Там был разбитый мост. Сапёры ночью отремонтировали его, и Грачиков поставлен был дежурным офицером у входа на переправу: никого не пропускать, пока не пройдёт их дивизия. А мост был тесен, края развалены, негладок настил, и скопляться нельзя было, потому что «юнкерсы» одномоторные два раза выкруживали из-за леса и бросались пикировать, правда – бомбы в воду. И переправа, начавшаяся ещё до рассвета, затянулась за полдень. Тут подсобрались и другие части, тоже охотники переправиться, но ждали очереди в мелком соснячке. Вдруг выехало шесть каких-то крытых (ординарец Грачикова называл «скрытых») новеньких машин, одна в одну, и сразу, обгоняя колонну дивизии, полезли втиснуться на переправу. «Сто-о-ой!» – свирепо кричал Грачиков переднему шофёру и бежал ему наперехват, а тот ехал. Рука Грачикова едва было не дёрнулась или, кажется, уже дёрнулась к кобуре. Тут пожилой офицер в плащ-накидке из первой кабины открыл дверцу и так же свирепо крикнул: «А ну-ка, сюда, майор!» – и повертом плеча сбросил полнакидки – и оказался генерал-лейтенантом. Грачиков подбежал, робея. «Куда руку тянул? – грозно кричал генерал. – Под трибунал хочешь? А ну, пропусти мои машины!» Пока он не приказал пропустить его машины, Грачиков готов был выяснить всё по-хорошему, без крика, и, может, ещё пропустил бы. Но когда сталкивались лбами справедливость и несправедливость, а у второй-то лоб от природы крепче, – ноги Грачикова как в землю врастали, и уж ему было всё равно, что с ним будет. Он вытянулся, козырнул и откроил: «Не пропущу, товарищ генерал-лейтенант!» – «Да ты что-о! – взвопил генерал и сошёл на подножку. – Как фамилия??» – «Майор Грачиков, товарищ генерал-лейтенант. Разрешите узнать вашу!» – «Завтра же будешь в штрафной!» – яровал тот. «Хорошо, а сегодня займите очередь!» – отбил Грачиков, шагнул перед радиатор их машины и стал, чувствуя, что наливается до бурости вся шея его и лицо, но зная, что не соступит. Генерал запахнулся во гневе, подумал, захлопнул дверцу, и повернули шесть его машин…

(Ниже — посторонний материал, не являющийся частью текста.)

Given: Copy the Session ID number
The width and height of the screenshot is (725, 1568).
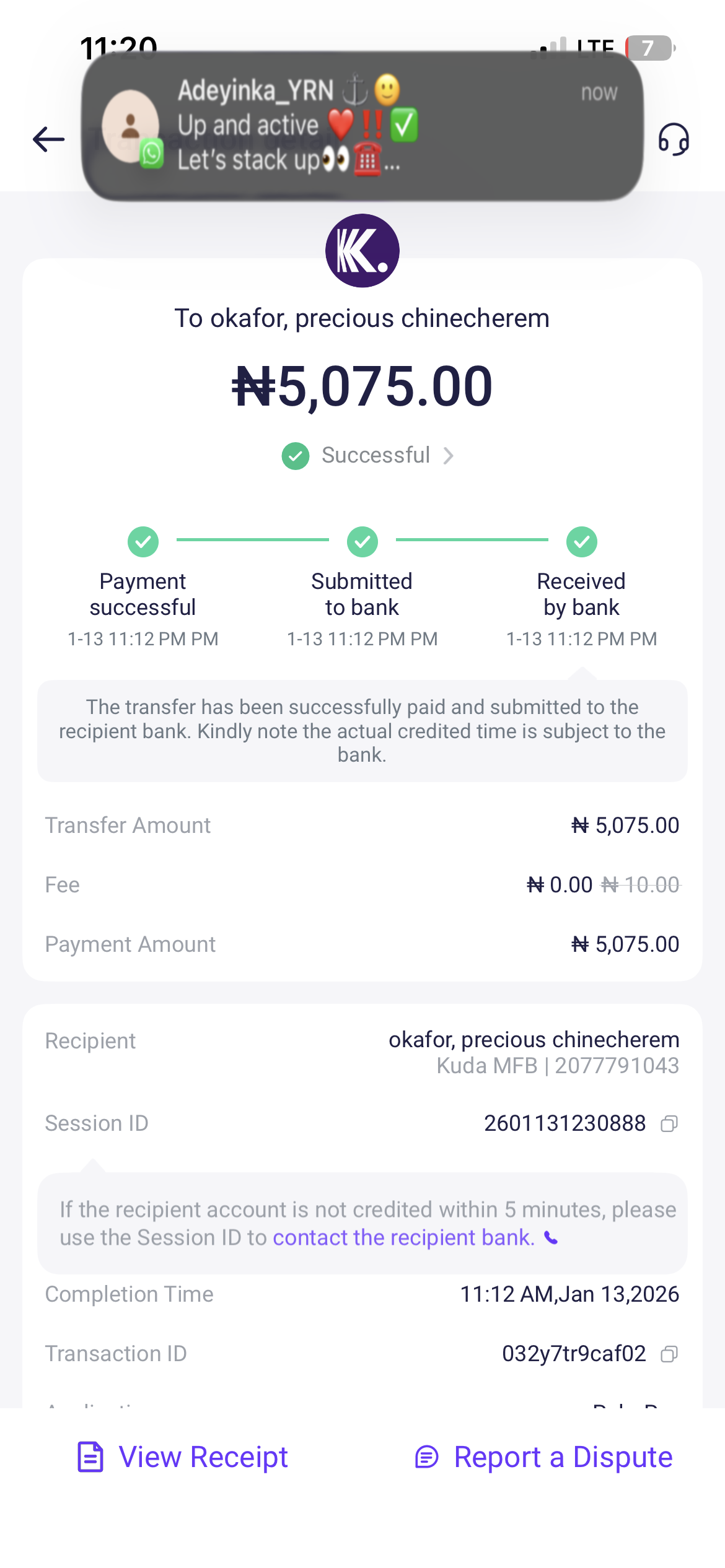Looking at the screenshot, I should click(669, 1123).
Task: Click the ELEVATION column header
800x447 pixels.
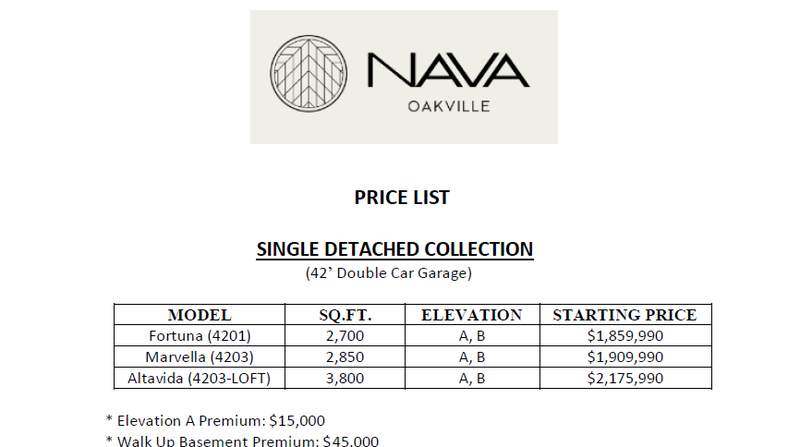Action: (472, 315)
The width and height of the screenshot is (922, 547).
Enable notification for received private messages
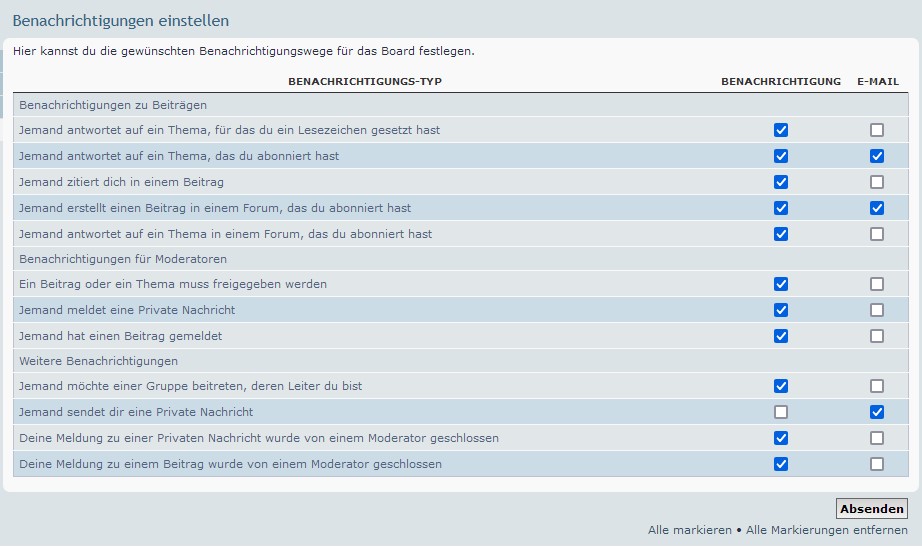pyautogui.click(x=781, y=412)
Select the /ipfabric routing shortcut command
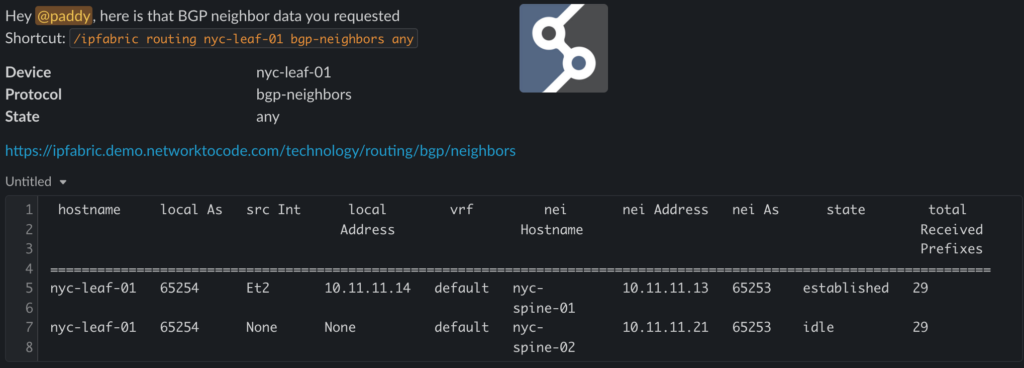Screen dimensions: 1024x368 pyautogui.click(x=244, y=39)
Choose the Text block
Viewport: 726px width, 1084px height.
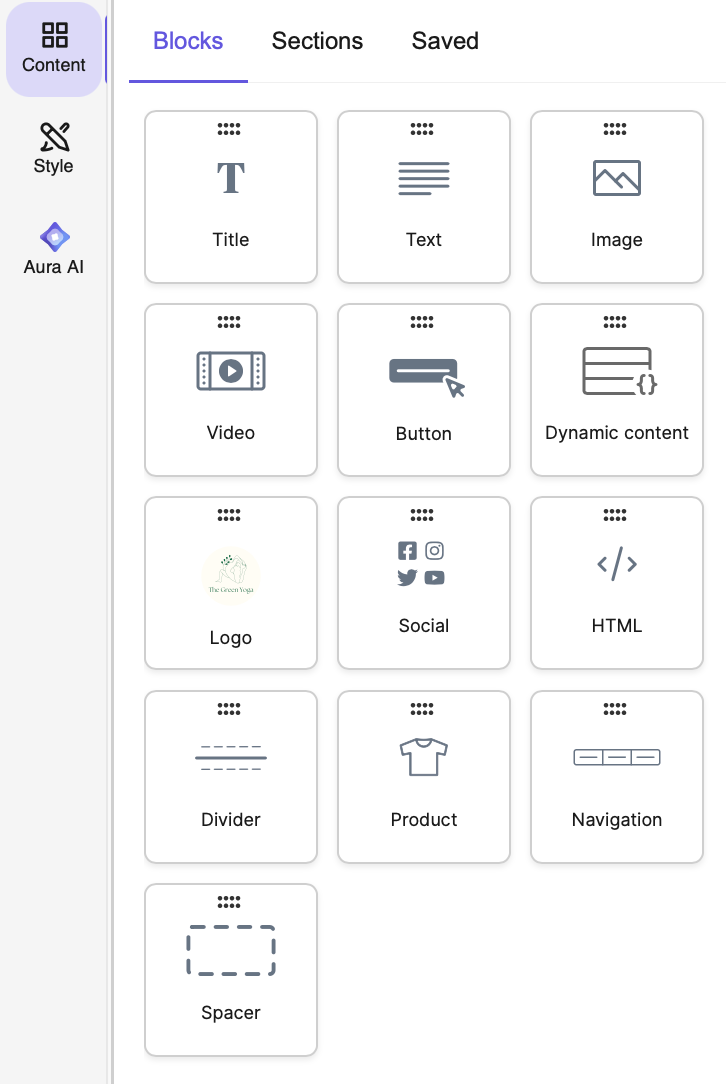[424, 197]
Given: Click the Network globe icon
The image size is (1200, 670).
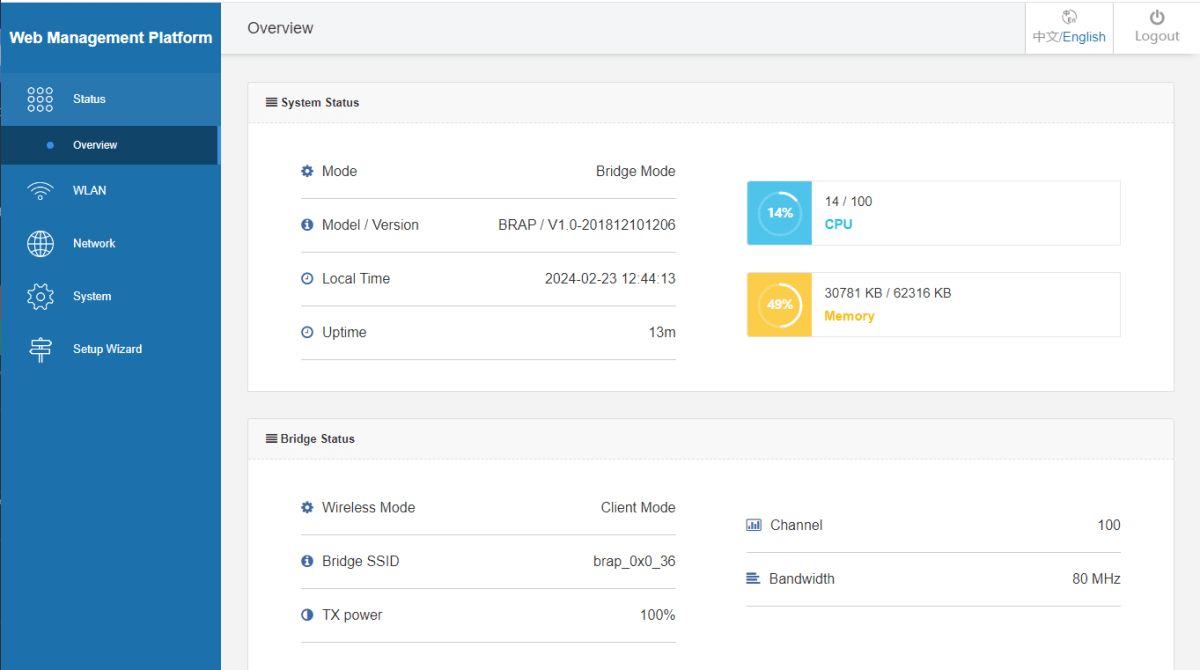Looking at the screenshot, I should pos(40,244).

Наконец от Кнорозова вышли несколько человек – из областного сельхозуправления и из сельскохозяйственного отдела обкома. Секретарь Кнорозова Коневский (он держался с таким пошибом, и такой у него был письменный стол, что новичок вполне бы его и принял за секретаря обкома) сходил в кабинет и вернулся.